Blood test for cancer may lead to improved strategies for treatment

In 2012, Charles Swanton was forced to confront one of cancer’s dirtiest tricks. When he and his team at the Cancer Research UK London Research Institute sequenced DNA from a handful of kidney tumours, they expected to find a lot of different mutations, but the breadth of genetic diversity within even a single tumour shocked them. Cells from one end differed from those at the other and only one-third of the mutations were shared throughout the whole mass. Secondary tumours that had spread and taken root elsewhere in the patients’ bodies were different again.

The results confirmed that the standard prognostic procedure for cancer, the tissue biopsy, is woefully inadequate — like trying to gauge a nation’s behaviour by surveying a single street.
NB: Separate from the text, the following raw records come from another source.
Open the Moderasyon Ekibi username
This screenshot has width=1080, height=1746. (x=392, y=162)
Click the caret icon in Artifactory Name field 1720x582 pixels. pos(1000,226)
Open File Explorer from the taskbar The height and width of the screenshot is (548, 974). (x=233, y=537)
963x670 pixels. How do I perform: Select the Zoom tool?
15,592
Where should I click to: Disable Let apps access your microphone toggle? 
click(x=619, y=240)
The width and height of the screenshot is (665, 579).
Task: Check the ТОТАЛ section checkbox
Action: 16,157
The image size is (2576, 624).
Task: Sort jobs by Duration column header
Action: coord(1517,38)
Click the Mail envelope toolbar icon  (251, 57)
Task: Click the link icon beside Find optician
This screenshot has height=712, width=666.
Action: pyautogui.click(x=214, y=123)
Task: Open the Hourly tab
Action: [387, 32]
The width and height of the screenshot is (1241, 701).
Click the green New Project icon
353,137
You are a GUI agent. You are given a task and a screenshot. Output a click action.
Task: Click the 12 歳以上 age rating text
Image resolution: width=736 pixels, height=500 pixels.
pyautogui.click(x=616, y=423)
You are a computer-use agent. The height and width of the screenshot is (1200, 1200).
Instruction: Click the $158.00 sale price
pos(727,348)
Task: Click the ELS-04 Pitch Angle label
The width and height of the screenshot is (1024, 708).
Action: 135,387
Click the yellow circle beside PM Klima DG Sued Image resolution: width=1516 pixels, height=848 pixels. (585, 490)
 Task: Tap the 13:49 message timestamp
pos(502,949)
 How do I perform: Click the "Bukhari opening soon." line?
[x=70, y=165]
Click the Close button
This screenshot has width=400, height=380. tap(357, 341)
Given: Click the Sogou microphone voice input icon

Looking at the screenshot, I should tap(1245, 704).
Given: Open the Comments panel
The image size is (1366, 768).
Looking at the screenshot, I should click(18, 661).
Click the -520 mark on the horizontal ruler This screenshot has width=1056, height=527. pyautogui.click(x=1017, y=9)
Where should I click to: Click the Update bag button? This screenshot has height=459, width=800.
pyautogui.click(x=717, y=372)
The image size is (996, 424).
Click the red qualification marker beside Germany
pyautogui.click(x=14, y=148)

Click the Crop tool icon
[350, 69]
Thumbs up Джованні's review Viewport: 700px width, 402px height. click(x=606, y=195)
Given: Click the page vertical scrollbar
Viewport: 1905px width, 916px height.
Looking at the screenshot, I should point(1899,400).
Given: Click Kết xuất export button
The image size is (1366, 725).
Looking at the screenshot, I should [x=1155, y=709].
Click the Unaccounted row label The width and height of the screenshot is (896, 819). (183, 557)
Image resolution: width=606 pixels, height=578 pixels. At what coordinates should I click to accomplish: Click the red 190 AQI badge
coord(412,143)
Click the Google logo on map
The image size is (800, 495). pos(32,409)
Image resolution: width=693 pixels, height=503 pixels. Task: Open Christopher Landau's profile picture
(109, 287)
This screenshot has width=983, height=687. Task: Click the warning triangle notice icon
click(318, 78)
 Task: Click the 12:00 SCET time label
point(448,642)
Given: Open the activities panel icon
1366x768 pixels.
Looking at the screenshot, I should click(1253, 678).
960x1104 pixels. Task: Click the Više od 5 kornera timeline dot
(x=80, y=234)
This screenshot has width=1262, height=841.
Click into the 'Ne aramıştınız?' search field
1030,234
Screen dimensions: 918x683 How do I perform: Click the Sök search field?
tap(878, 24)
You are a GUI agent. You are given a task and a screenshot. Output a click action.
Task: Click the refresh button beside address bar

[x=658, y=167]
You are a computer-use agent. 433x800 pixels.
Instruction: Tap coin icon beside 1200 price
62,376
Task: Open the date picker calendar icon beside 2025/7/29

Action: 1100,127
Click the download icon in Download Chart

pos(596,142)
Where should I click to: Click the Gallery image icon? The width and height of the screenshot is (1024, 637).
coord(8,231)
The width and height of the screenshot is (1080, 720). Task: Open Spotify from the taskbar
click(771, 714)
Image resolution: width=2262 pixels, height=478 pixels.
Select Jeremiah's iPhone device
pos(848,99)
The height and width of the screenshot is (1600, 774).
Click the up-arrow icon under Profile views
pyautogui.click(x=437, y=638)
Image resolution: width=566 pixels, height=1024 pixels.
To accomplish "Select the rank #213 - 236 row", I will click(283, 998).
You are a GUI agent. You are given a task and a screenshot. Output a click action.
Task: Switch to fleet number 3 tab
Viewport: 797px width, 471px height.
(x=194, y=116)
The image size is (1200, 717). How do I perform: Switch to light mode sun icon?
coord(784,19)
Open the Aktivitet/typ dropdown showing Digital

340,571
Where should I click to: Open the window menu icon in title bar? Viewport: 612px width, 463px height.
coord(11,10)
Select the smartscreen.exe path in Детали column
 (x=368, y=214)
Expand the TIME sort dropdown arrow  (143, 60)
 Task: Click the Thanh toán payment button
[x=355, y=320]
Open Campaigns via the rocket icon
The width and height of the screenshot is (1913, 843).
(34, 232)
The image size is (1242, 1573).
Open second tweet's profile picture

A biopsy could miss mutations just centimetres away that might radically change a person’s chances for survival. And although biopsies can provide data about specific mutations that might make a tumour vulnerable to targeted therapies, that information is static and bound to become inaccurate as the cancer evolves.

But researchers have found ways to get a richer view of a patient’s cancer, and even track it over time. When cancer cells rupture and die, they release their contents, including circulating tumour DNA (ctDNA): genome fragments that float freely through the bloodstream. Debris from normal cells is normally mopped up and destroyed by ‘cleaning cells’ such as macrophages, but tumours are so large and their cells multiply so quickly that the cleaners cannot cope completely.